Open Data. What have we got?

I attended the ‘Global Graph’ session at the #cetis09 conference and made a largely failed attempt to demo some of the work we’ve been doing with Triplify and the Talis Platform. (In my defence, it wasn’t a planned demo and jiscpress.org was down while Alex was doing some design work).

Anyway, what I would have shown was how each document site on jiscpress.org uses Triplify to provide Linked Data in the form of RDF/N3 triples, which we store on the Talis Platform using a plugin Alex wrote.

Using Alex’s config file for WordPress MultiUser, we drop the triplify directory into the WPMU root directory, alongside wp-admin, wp-includes and all the other WordPress files. You should take a look at the config file and make sure it’s doing what you want it to do, but it will work as it is.  With this in place, Linked Data in the form of an RDF flat file for each document site (blog) is available at http://document.jiscpress.org/triplify or http://jiscpress.org/document/?triplify

(I should warn you that none of the URLs in this post are genuine URLs. They’re examples of syntax. The server at jiscpress.org will stop running at the end of December).

Now, to get that same data onto the Talis Platform, Alex has written a plugin for WPMU that periodically crawls the documents for changes and pushes the new data to a Talis Platform account.  Here are the WPMU site-wide admin options:

Admin settings

and here are the per document site user settings:

User settings

I won’t explain what the plugin does in detail. Just click on those images above and you’ll see the options that are available and if you’re reading this stuff, you know what it’s all about.  The Talis/Triplify plugin for WPMU will appear on  http://wordpress.org/extend/plugins in the next couple of weeks. It’s been tested and it does what we expect it to do but we want to test it more on sub-directory installs before it’s publicly available. Full documentation will appear soon on http://code.google.com/p/jiscpress/wiki/Documentation

We have also developed a WPMU plugin for Open Calais and the Yahoo! Term Extraction API. This provides a background service which indexes each document section (blog post) and creates relationships between content across the platform. We’ll post here about that very soon.

In addition to the Linked Data, JISCPress, using digress.it on WordPress, provides a long list of other open data (not Linked Data) end-points which might be put to good use.

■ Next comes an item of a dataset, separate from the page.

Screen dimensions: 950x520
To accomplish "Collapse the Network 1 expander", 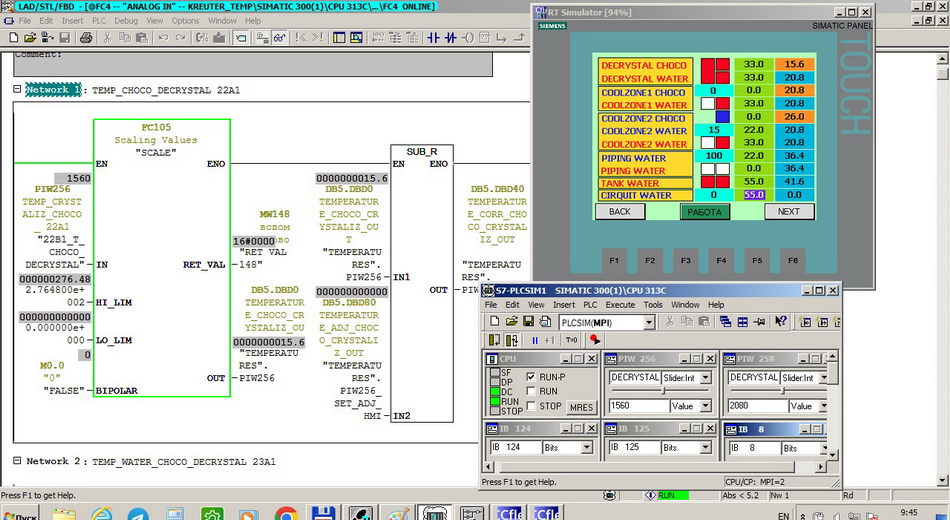I will [17, 90].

Here you go..

Document paragraphs

These are switches that provide individual paragraph data in different formats.

http://test.jiscpress.org/?p=15&digressit-embed=1&format=xml

http://test.jiscpress.org/?p=15&digressit-embed=1&format=text

http://test.jiscpress.org/?p=15&digressit-embed=1&format=rss

http://test.jiscpress.org/?p=15&digressit-embed=1&format=html

http://test.jiscpress.org/?p=15&digressit-embed=1&format=json

Document sections

This is just the regular WordPress post content in RSS format. In JISCPress terms, it’s the document section which is a single feed item.

http://test.jiscpress.org/2009/07/28/6-how-jisc-invests/feed/?withoutcomments=1

and this is the normal WordPress feed of comments on a particular post/document section.

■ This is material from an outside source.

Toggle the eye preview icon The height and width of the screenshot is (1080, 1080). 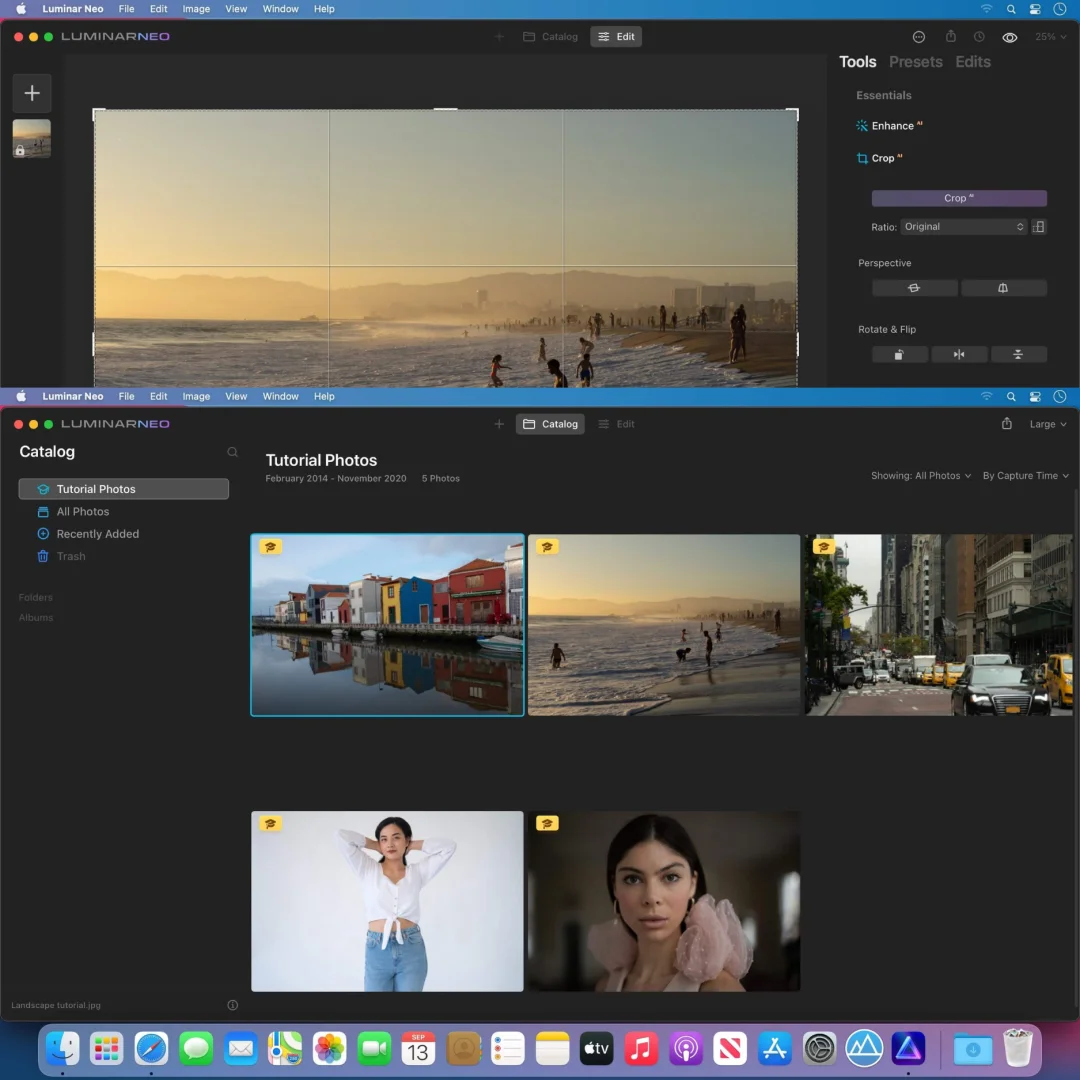click(1010, 37)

http://test.jiscpress.org/2009/07/28/6-how-jisc-invests/feed/

We’ve also added the provision of a feed for each document section (‘post’), where each paragraph is a feed item. Note that this makes digress.it a nice tool for building your own feeds out of a single WordPress post.

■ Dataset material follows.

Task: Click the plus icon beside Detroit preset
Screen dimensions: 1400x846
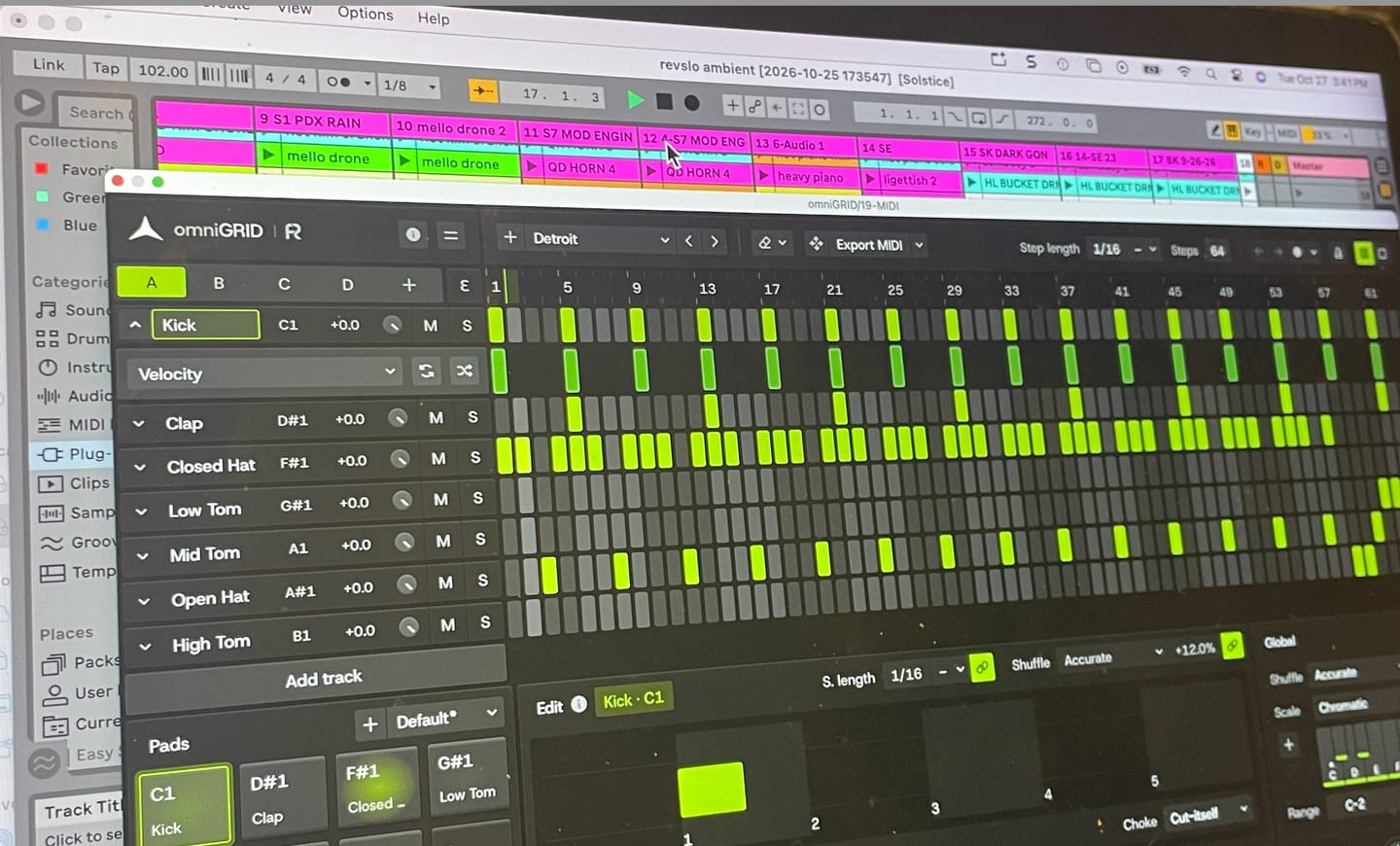Action: coord(509,237)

http://test.jiscpress.org/feed/paragraphlevel/3-jisc-vision-mission-and-objectives/

Per paragraph comments/discussions

For each paragraph, there’s a feed of the comments/discussion.

http://test.jiscpress.org/feed/paragraphcomments/3-jisc-vision-mission-and-objectives,1

Commenter feeds

For each person that comments, there’s a feed of their comments

http://test.jiscpress.org/feed/usercomments/Joss%20Winn

All the other stuff

Don’t forget that the entire document content is also available as a feed

http://test.jiscpress.org/feed/

http://test.jiscpress.org/feed/rss

http://test.jiscpress.org/feed/rss2

http://test.jiscpress.org/feed/atom

http://test.jiscpress.org/feed/rdf

as are all comments from the site, too:

http://test.jiscpress.org/comments/feed

with WordPress, tags also have feeds

http://test.jiscpress.org/tag/tag1/feed

and so do categories

http://test.jiscpress.org/category/category1/feed

You can also combine tags

http://test.jiscpress.org/tag/tag1+tag2+tag3/feed

and you can combine tags and categories

http://test.jiscpress.org/?category_name=category1&tag=tag2,tag3&feed=rss2

Finally, authors have a feed, too

http://test.jiscpress.org/author/joss/feed/

Summary

WordPress is a versatile CMS for organising/designing and publishing data as feeds and therefore a useful source of Open Data. JISCPress has extended this versatility by choosing to develop further data end points using digress.it and offering a simple way of publishing Linked Data to the Talis Platform RDF triple store where is can be queried and mashed up using the platform’s API.

Yesterday, I posted to the JISCPress mai…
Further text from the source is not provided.